Data supplied

========================

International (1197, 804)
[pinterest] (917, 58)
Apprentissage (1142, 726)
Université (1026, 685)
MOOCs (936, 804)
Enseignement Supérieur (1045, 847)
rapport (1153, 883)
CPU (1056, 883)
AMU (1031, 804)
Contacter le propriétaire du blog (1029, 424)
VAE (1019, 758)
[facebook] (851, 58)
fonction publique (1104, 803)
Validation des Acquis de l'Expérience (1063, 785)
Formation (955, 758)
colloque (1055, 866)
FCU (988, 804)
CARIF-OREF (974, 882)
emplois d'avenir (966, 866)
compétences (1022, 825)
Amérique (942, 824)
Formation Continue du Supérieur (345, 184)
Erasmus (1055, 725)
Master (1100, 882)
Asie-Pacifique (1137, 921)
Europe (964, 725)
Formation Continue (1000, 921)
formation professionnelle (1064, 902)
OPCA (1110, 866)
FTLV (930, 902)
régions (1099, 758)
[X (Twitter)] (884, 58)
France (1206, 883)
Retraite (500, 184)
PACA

========================

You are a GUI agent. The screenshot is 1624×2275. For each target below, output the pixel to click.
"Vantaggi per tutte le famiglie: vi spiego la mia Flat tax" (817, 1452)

========================

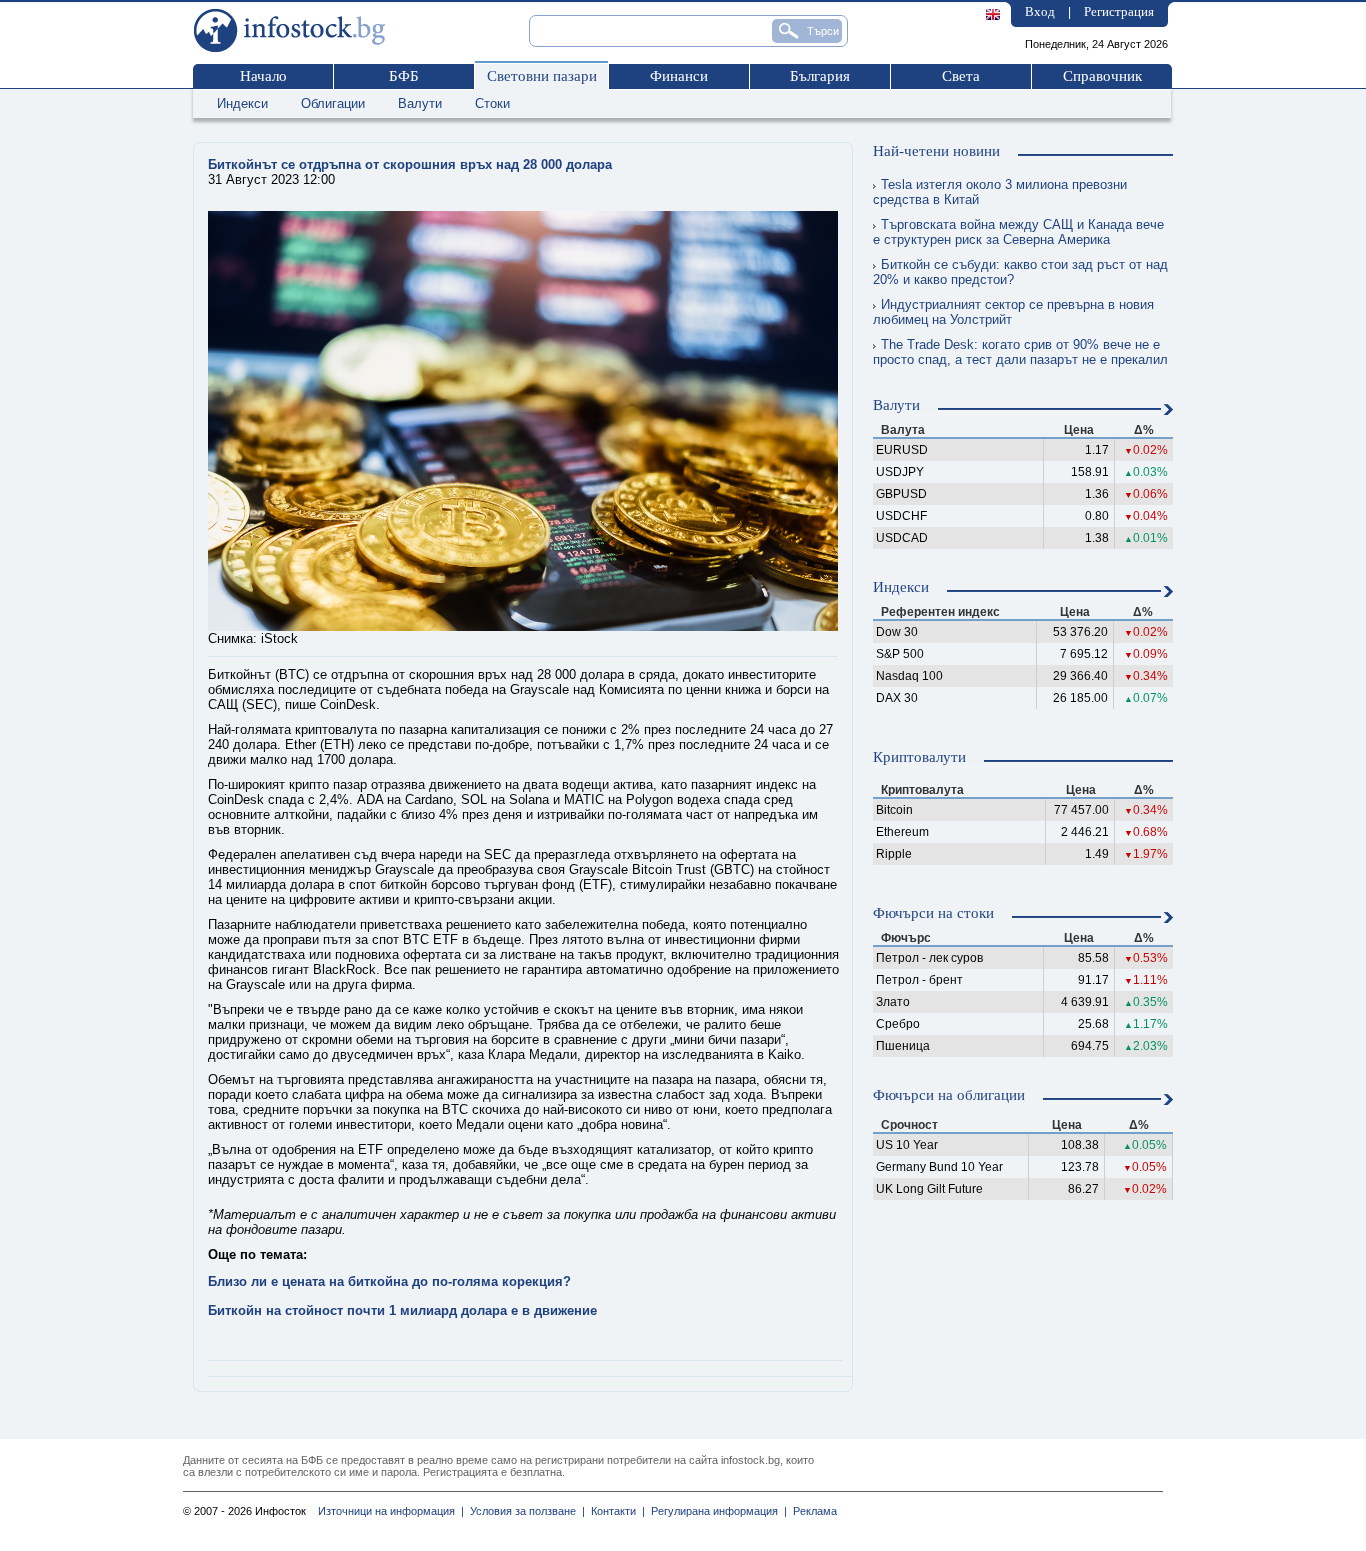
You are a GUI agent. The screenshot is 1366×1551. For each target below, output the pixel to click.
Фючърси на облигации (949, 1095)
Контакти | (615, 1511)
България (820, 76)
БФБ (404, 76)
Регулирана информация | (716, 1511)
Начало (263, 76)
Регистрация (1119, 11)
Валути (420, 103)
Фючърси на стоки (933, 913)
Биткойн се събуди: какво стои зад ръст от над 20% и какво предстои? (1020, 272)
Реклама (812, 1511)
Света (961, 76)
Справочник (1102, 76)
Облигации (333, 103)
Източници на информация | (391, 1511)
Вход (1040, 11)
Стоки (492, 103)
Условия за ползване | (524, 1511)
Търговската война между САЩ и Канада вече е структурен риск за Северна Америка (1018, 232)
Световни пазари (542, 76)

========================

Work instruction
Taking the listing above as the source, transcribe only the lines starting at the line with "Начало (263, 76)" and going through the line with "Световни пазари (542, 76)", unaltered and with both ends included.

Output for this exercise
Начало (263, 76)
Регистрация (1119, 11)
Валути (420, 103)
Фючърси на стоки (933, 913)
Биткойн се събуди: какво стои зад ръст от над 20% и какво предстои? (1020, 272)
Реклама (812, 1511)
Света (961, 76)
Справочник (1102, 76)
Облигации (333, 103)
Източници на информация | (391, 1511)
Вход (1040, 11)
Стоки (492, 103)
Условия за ползване | (524, 1511)
Търговската война между САЩ и Канада вече е структурен риск за Северна Америка (1018, 232)
Световни пазари (542, 76)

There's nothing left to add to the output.